On 7/3/25 4:01 PM, simon.marchi@polymtl.ca wrote:
> From: Simon Marchi <simon.marchi@polymtl.ca>
> 
> gdb::parallel_for_each uses static partitioning of the workload, meaning
> that each worker thread receives a similar number of work items.  Change
> it to use dynamic partitioning, where worker threads pull work items
> from a shared work queue when they need to.
> 
> Note that gdb::parallel_for_each is currently only used for processing
> minimal symbols in GDB.  I am looking at improving the startup
> performance of GDB, where the minimal symbol process is one step.
> 
> With static partitioning, there is a risk of workload imbalance if some
> threads receive "easier" work than others.  Some threads sit still while
> others finish working on their share of the work.  This is not
> desirable, because the gdb::parallel_for_each takes as long as the
> slowest thread takes.
> 
> When loading a file with a lot of minimal symbols (~600k) in GDB, with
> "maint set per-command time on", I observe some imbalance:
> 
>     Time for "minsyms install worker": wall 0.732, user 0.550, sys 0.041, user+sys 0.591, 80.7 % CPU
>     Time for "minsyms install worker": wall 0.881, user 0.722, sys 0.071, user+sys 0.793, 90.0 % CPU
>     Time for "minsyms install worker": wall 2.107, user 1.804, sys 0.147, user+sys 1.951, 92.6 % CPU
>     Time for "minsyms install worker": wall 2.351, user 2.003, sys 0.151, user+sys 2.154, 91.6 % CPU
>     Time for "minsyms install worker": wall 2.611, user 2.322, sys 0.235, user+sys 2.557, 97.9 % CPU
>     Time for "minsyms install worker": wall 3.074, user 2.729, sys 0.203, user+sys 2.932, 95.4 % CPU
>     Time for "minsyms install worker": wall 3.486, user 3.074, sys 0.260, user+sys 3.334, 95.6 % CPU
>     Time for "minsyms install worker": wall 3.927, user 3.475, sys 0.336, user+sys 3.811, 97.0 % CPU
>                                               ^
>                                           ----´
> 
> The fastest thread took 0.732 seconds to complete its work (and then sat
> still), while the slowest took 3.927 seconds.  This means the
> parallel_for_each took a bit less than 4 seconds.
════════════════════
▸ Stated problem 1: Copy every row of the data collection word for word, omitting the pictures.
These rows are unrelated to the patch message.

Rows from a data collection
════════════════════
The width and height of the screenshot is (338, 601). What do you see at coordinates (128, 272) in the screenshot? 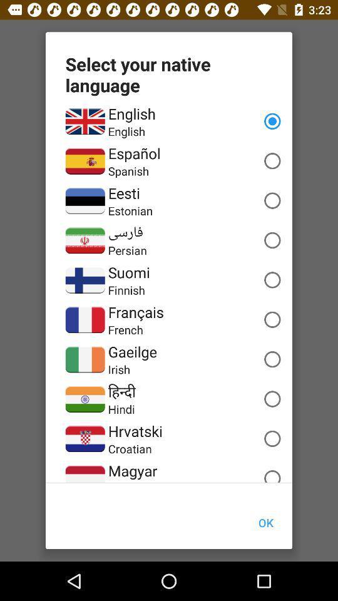
I see `the suomi icon` at bounding box center [128, 272].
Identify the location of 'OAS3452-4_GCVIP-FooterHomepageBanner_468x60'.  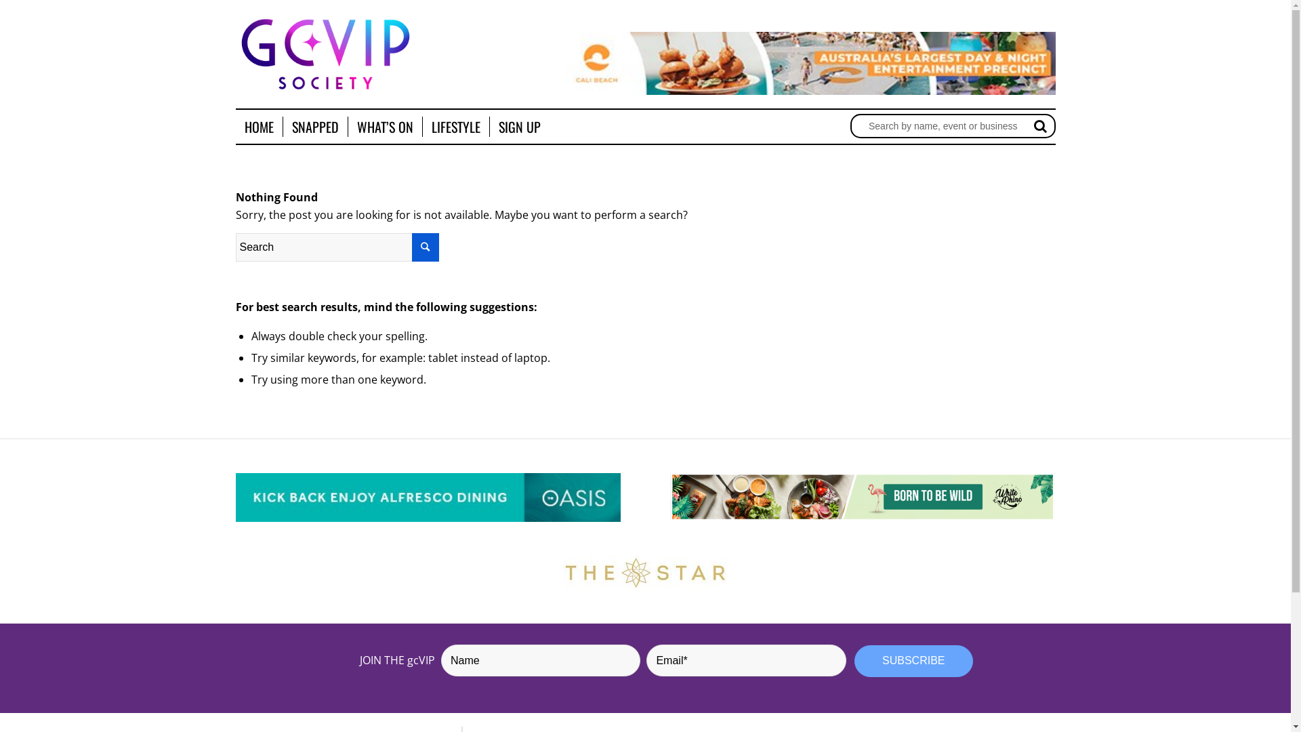
(427, 497).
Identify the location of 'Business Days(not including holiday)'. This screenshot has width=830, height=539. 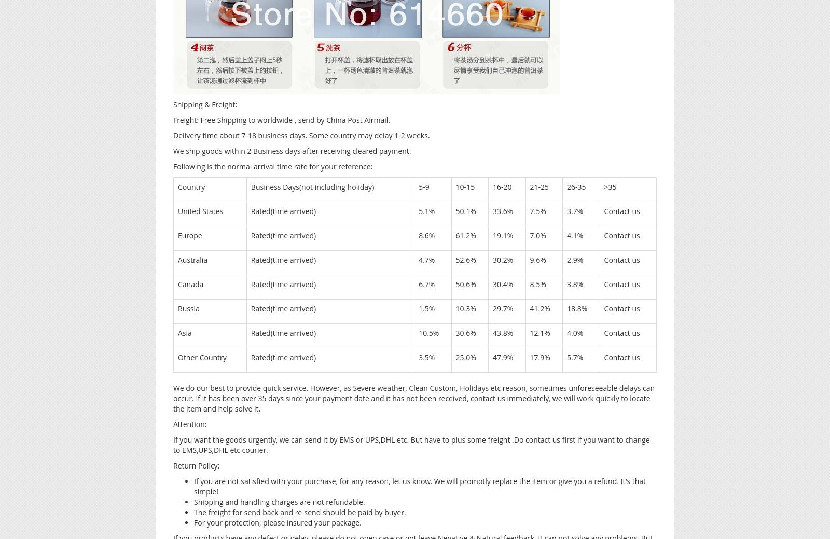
════════════════════
▸ Stated problem 2: In the patch message, how many seconds did the slowest thread take to finish its work?

▸ Written response 1:
The width and height of the screenshot is (338, 601). What do you see at coordinates (128, 272) in the screenshot? 
I see `the suomi icon` at bounding box center [128, 272].
Identify the location of 'OAS3452-4_GCVIP-FooterHomepageBanner_468x60'.  
(427, 497).
Identify the location of 'Business Days(not including holiday)'. This screenshot has width=830, height=539. 

▸ Written response 2: 3.927 seconds.